**TEXTO DE LECTURA:**
*-*-*

Cariñena 

 

El origen de los viñedos aragoneses se sitúa en la región llamada Celtíbera, donde se encontraba la villa romana de Carae (hoy Cariñena) de cuyos habitantes se sabe que bebían vino mezclado con miel allá por el siglo III antes de Cristo.

 

Del Cariñena hablaron en sus crónicas numerosos viajeros españoles y extranjeros que se aventuraron por la península. Enrique Cock cuenta cómo en 1585 Felipe II fue recibido en Cariñena con dos fuentes de vino, "una de blanco y otra de tinto, de las cuales bebía quien tenía gana"; En 1696 se aprobó en la villa de Cariñena el llamado Estatuto de la Vid, con el fin de limitar las plantaciones en función de la calidad de la tierra donde fueran a ubicarse los viñedos. "Si este vino es de vuestra propiedad hay que reconocer que la tierra prometida está cerca". Con estas palabras agradecía el pensador francés Voltaire el envío que el Conde de Aranda le había hecho de sabrosos caldos de su bodega de Almonacid de la Sierra. Corría el año 1773 y no era la primera vez que ilustres e ilustrados personajes se dejaban seducir por los caldos cariñenenses. José Townsend, en 1786, decía: "el vino que produce esta comarca es de la mejor calidad y no dudo de que sea muy buscado en Inglaterra tan pronto como la comunicación por mar sea establecida". En 1862, Charles Davillier afirma en su cuaderno de viajes: "A algunas leguas (...) se extienden los viñedos de Cariñena, célebres en España desde hace mucho.

 

El vino blanco de Cariñena, cuyo nombre se ve en todas las tiendas de vino de Madrid, merecería ser más conocido fuera de España, especialmente el que se obtiene de la uva llamada garnacha". La última gran batalla de los vinos de Cariñena tuvo lugar a finales del siglo XIX. La filoxera había acabado con el viñedo francés e importantes familias vinateras del país vecino se asentaron en esta zona aragonesa, que de- sarrolló a partir de entonces una gran actividad mercantil y científica que conllevó, entre otros cosas, la construcción del ferrocarril de vía estrecha Cariñena-Zaragoza, inaugurado en 1887 para sacar las producciones de la zona.Cariñena recibió el título de ciudad, otorgado por el rey Alfonso XIII en 1909.

*-*-*

**ENTRADAS DEL CONJUNTO:**

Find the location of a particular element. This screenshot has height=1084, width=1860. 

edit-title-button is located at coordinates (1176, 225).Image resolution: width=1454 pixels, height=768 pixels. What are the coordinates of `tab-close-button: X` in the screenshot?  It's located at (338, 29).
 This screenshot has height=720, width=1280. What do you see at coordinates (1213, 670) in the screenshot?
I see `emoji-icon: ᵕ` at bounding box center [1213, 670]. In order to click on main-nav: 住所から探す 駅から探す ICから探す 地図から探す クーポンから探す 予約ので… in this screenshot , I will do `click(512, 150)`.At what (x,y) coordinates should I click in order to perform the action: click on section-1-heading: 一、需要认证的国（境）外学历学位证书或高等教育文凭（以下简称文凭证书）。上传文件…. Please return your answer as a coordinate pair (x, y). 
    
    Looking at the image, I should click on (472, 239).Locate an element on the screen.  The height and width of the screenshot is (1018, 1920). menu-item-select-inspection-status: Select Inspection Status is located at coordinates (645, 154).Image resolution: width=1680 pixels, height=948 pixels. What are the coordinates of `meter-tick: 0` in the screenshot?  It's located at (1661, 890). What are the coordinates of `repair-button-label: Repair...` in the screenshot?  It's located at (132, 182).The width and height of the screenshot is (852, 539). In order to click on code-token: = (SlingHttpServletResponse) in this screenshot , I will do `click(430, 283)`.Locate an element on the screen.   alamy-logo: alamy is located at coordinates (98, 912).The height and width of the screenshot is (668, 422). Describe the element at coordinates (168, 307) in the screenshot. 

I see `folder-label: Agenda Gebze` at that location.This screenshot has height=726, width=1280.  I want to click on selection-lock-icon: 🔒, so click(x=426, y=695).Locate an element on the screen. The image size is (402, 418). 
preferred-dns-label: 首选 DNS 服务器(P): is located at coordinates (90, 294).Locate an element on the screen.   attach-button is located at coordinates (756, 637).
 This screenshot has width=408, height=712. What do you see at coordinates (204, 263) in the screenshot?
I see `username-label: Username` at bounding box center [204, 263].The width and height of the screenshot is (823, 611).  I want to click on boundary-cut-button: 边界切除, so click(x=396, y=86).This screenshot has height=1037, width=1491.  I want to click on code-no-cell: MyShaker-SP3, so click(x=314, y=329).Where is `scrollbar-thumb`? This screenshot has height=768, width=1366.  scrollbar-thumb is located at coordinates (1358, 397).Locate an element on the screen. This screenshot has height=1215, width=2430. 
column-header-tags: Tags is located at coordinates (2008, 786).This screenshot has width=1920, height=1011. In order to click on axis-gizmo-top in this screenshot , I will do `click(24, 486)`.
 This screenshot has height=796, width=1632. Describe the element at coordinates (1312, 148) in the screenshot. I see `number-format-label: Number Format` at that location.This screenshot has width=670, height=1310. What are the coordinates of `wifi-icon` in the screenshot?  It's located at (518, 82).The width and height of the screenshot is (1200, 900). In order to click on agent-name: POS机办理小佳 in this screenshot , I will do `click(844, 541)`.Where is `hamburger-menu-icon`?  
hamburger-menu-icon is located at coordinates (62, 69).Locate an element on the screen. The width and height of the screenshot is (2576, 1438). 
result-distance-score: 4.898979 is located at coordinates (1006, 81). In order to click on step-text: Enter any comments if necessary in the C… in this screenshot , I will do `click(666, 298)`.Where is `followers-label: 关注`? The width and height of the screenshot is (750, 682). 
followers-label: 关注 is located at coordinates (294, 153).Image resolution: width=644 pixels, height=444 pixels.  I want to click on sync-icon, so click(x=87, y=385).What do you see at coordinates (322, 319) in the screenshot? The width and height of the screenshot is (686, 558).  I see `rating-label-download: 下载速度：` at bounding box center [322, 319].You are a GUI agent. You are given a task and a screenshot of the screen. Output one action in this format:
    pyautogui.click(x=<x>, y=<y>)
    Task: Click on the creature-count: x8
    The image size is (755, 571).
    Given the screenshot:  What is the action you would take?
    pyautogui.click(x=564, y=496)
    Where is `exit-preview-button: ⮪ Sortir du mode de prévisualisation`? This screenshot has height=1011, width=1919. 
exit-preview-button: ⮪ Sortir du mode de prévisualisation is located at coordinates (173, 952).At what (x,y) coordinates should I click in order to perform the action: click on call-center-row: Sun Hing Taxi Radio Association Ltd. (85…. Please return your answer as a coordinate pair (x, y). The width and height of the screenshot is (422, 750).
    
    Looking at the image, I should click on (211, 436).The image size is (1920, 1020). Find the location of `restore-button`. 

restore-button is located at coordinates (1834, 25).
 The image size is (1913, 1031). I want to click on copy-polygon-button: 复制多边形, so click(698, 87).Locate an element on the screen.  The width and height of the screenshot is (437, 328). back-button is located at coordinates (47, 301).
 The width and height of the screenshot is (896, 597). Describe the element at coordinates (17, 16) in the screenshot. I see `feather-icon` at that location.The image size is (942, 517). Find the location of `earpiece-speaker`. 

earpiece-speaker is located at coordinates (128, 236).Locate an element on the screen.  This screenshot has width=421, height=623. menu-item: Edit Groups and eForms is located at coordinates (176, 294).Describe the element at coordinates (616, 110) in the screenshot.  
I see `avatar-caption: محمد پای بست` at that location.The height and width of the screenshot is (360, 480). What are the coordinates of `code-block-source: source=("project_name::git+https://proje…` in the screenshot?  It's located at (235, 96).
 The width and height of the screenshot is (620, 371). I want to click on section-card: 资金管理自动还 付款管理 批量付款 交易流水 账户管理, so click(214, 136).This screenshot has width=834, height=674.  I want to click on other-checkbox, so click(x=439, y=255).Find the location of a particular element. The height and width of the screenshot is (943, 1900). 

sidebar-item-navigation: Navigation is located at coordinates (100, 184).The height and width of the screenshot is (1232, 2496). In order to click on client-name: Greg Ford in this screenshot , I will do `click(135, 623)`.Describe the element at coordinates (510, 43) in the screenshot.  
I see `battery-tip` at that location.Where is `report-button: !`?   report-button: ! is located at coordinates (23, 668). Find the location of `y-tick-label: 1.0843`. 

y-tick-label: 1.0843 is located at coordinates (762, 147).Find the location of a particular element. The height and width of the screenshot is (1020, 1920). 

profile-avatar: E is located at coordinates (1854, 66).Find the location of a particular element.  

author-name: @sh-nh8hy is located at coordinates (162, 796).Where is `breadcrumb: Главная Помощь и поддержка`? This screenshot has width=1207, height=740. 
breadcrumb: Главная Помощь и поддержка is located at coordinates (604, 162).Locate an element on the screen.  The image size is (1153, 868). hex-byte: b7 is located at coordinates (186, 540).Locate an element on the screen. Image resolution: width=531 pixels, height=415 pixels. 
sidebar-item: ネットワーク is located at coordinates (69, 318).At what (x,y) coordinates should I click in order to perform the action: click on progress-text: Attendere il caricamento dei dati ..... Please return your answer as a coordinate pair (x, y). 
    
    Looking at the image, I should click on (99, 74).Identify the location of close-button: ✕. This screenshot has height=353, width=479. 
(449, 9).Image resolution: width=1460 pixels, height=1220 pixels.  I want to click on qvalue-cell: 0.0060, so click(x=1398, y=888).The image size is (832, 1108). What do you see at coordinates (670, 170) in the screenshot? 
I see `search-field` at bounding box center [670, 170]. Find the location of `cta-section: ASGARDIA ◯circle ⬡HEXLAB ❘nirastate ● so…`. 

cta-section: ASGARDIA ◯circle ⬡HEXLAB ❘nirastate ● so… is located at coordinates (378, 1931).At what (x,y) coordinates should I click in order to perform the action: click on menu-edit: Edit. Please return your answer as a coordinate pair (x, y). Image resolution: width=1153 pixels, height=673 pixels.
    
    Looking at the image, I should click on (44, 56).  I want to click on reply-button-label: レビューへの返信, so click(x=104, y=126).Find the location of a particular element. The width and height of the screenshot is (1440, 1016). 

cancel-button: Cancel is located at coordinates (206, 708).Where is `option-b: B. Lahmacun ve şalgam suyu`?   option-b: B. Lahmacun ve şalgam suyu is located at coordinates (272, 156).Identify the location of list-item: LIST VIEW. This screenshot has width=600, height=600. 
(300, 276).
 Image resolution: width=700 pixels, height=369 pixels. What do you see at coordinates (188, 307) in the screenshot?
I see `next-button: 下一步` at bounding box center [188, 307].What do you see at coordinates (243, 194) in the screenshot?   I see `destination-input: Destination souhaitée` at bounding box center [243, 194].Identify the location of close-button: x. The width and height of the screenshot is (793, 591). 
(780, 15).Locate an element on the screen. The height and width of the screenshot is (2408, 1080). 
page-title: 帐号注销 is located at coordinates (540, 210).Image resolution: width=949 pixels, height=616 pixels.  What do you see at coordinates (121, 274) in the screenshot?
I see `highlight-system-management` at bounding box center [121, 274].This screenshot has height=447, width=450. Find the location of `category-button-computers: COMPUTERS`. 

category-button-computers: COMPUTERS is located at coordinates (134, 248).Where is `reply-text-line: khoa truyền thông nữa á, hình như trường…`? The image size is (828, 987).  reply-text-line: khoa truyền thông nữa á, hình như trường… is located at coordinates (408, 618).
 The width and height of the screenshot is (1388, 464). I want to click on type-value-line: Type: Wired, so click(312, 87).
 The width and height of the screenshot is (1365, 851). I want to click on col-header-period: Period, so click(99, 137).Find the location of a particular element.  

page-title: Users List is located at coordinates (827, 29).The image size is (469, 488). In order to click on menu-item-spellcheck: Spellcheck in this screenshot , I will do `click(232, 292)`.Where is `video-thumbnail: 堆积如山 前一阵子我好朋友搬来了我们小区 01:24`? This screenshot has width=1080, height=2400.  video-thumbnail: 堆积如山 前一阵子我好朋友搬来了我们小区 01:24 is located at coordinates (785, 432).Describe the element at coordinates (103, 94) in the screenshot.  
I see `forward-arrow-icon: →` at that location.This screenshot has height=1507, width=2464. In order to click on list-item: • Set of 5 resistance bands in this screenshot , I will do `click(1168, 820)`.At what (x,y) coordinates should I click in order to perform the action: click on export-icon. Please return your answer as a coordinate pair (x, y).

*-*-*

**EJERCICIOS PROPUESTOS:**
[A] Traduce al inglés esta oración del texto sobre los vinos de Cariñena: "Del Cariñena hablaron en sus crónicas numerosos viajeros españoles y extranjeros que se aventuraron por la península."
[B] Reproduce fielmente el pasaje del texto sobre los vinos de Cariñena que va desde "El origen de" hasta "antes de Cristo.".

**RESPUESTAS POR ORDEN:**
[A] Numerous Spanish and foreign travelers who ventured across the peninsula wrote about Cariñena wine in their chronicles.

[B]
El origen de los viñedos aragoneses se sitúa en la región llamada Celtíbera, donde se encontraba la villa romana de Carae (hoy Cariñena) de cuyos habitantes se sabe que bebían vino mezclado con miel allá por el siglo III antes de Cristo.